Saturday, January 28, 2012

Tuk Tuks in Cambodia

The tuk-tuks in Cambodia are different from those in India— there two seats, one facing the other, handles made of metal shower tubes (those things… that make the handheld shower holdable).

And they look much nicer than the tuk-tuks in India.

Everyone here wears a helmet when they're on a motorcycle— at the very least, the driver does. Many of the passengers do as well. As we drove to the Tanei Guesthouse, I saw a child not more than… four years old, sitting on the motorcycle. He was looking up at his father, who had a very small yellow motorcycle helmet in his hand. Tenderly he placed it on the child's head, but we zoomed away before the scene ended.

Women don't wear skirts here. It's strange in a way— all of the hot countries we've been in so far are very clear on female 'modesty'. But the pants aren't short— always ankle-length. There are some things that don't change.

The road is good. There's no rocks or pebbles or strange bits of gravel, and in places Siem Reap looks like a somewhat run-down city. In other places it looks like a side street in India.

Stores are everywhere— signs for foot massage, body massage, or fish massages are everywhere. 

People came up to us when we were coming out of the grocery store, making the motorcycle revving motion with their hands, "Tuk-tuk?"

"No thank you." We said politely.

The currency here is in dollars. The Cambodian riel is also used, but there are 4000 of them to one dollar. We ate for $12.25 today— rice, noodles, shakes, beer… all sorts of things. I think the food costs about the same in India (though it's probably a bit more expensive there), but there's a huge difference between looking at a price in rupees, which are something like 125, 250, 320, and dollars— where food is $1.25.

Our hotel is large— Tanei Guesthouse has a restaurant, where we ate lunch (for the first time in a long time, we had three meals in a day!). People take off their shoes before they step up the steps into the restaurant or the reception. There's an unspoken agreement that you will carry your shoes to and from your room.

The atmosphere is oppressive— when we got off the plane there was a fresh breeze, but by the end of the day our clothes were sticking to our backs.

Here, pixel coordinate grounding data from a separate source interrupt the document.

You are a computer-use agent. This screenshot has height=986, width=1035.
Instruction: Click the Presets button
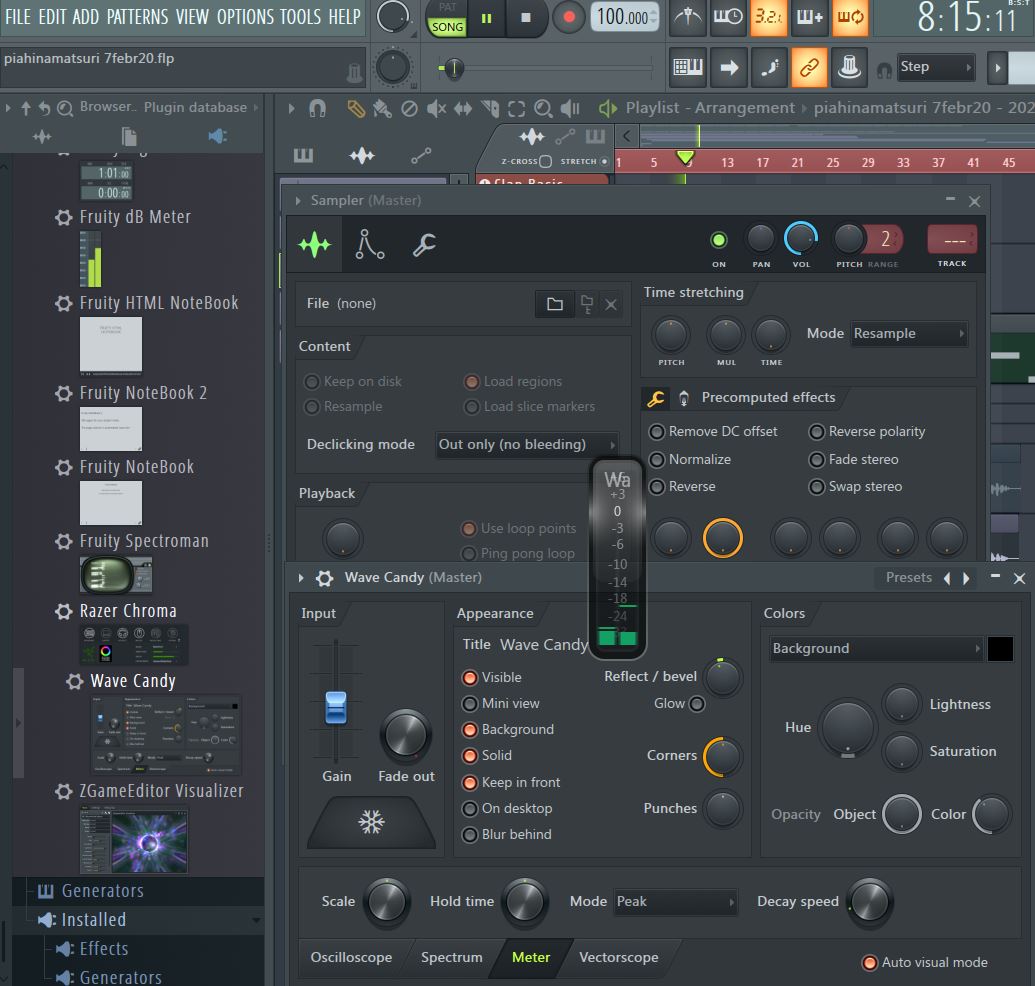908,578
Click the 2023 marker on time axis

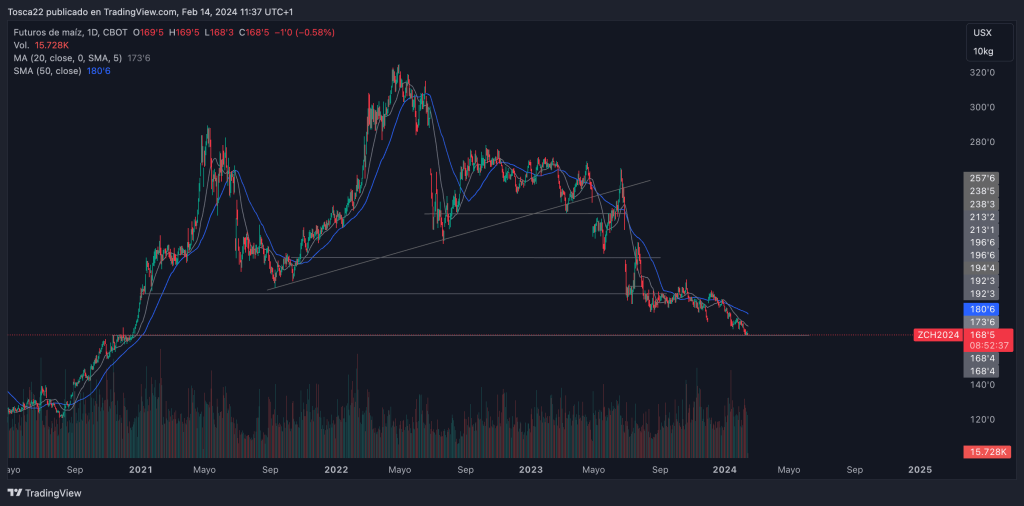[x=530, y=469]
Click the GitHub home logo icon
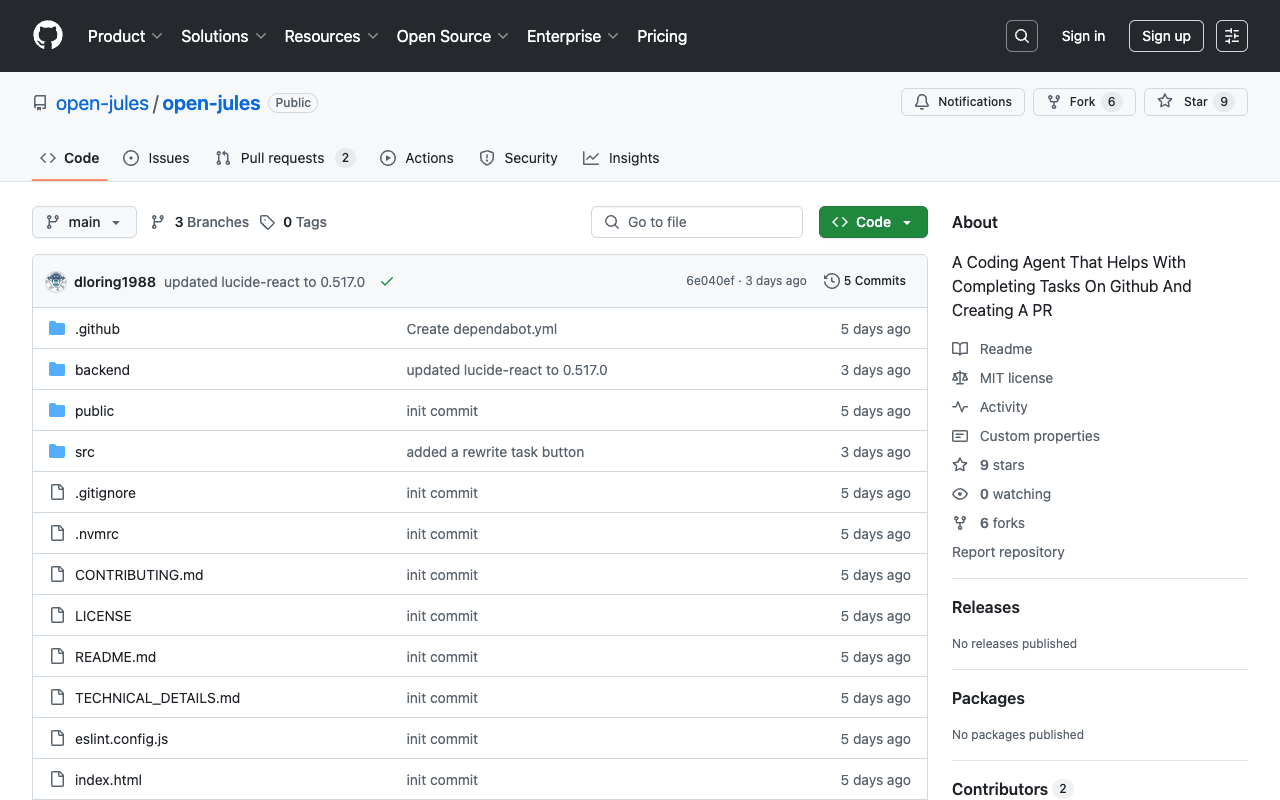The height and width of the screenshot is (800, 1280). (x=47, y=36)
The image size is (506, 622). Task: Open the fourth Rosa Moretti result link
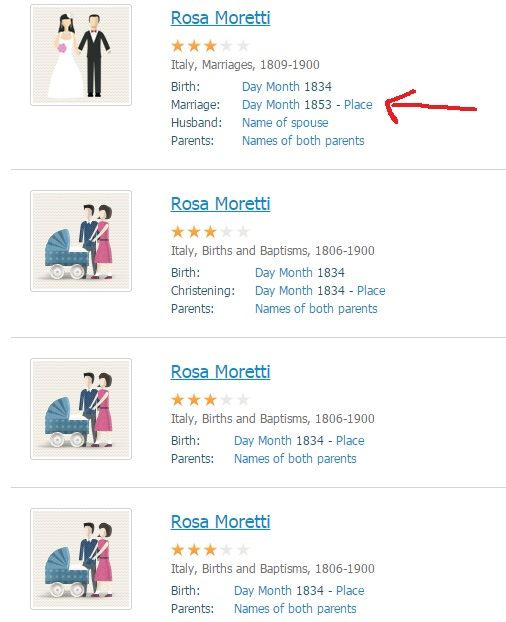(220, 522)
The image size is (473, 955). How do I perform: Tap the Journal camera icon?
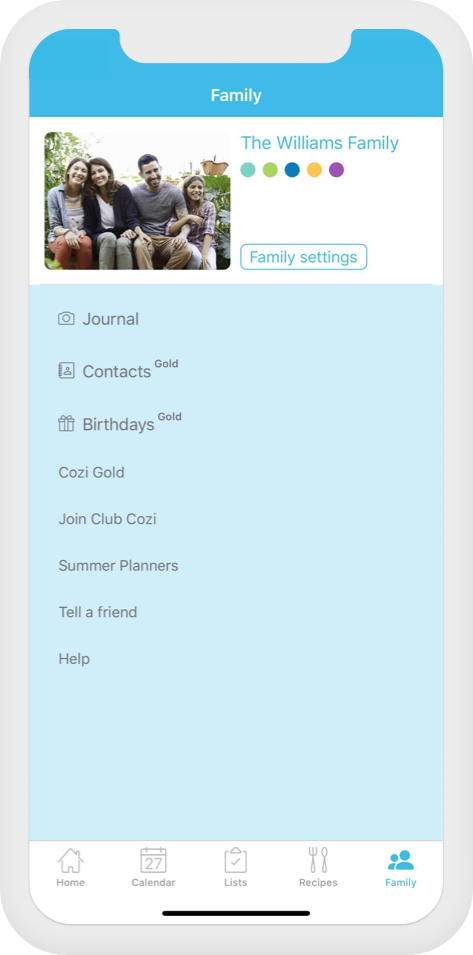tap(66, 319)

Sometimes I wonder how I ever managed to miss this atmosphere. Then I remember how badly we froze in China. After all… this culture is the warm sort. When you smile at people, they smile back wider. It's one of the best parts of these places.

We slept in the hotel room. The next few days will be 7am to 8pm days. The sort where you can't do anything except walk and look and take pcitures and try to aborb.

They are some of the most exhausting and memorable days.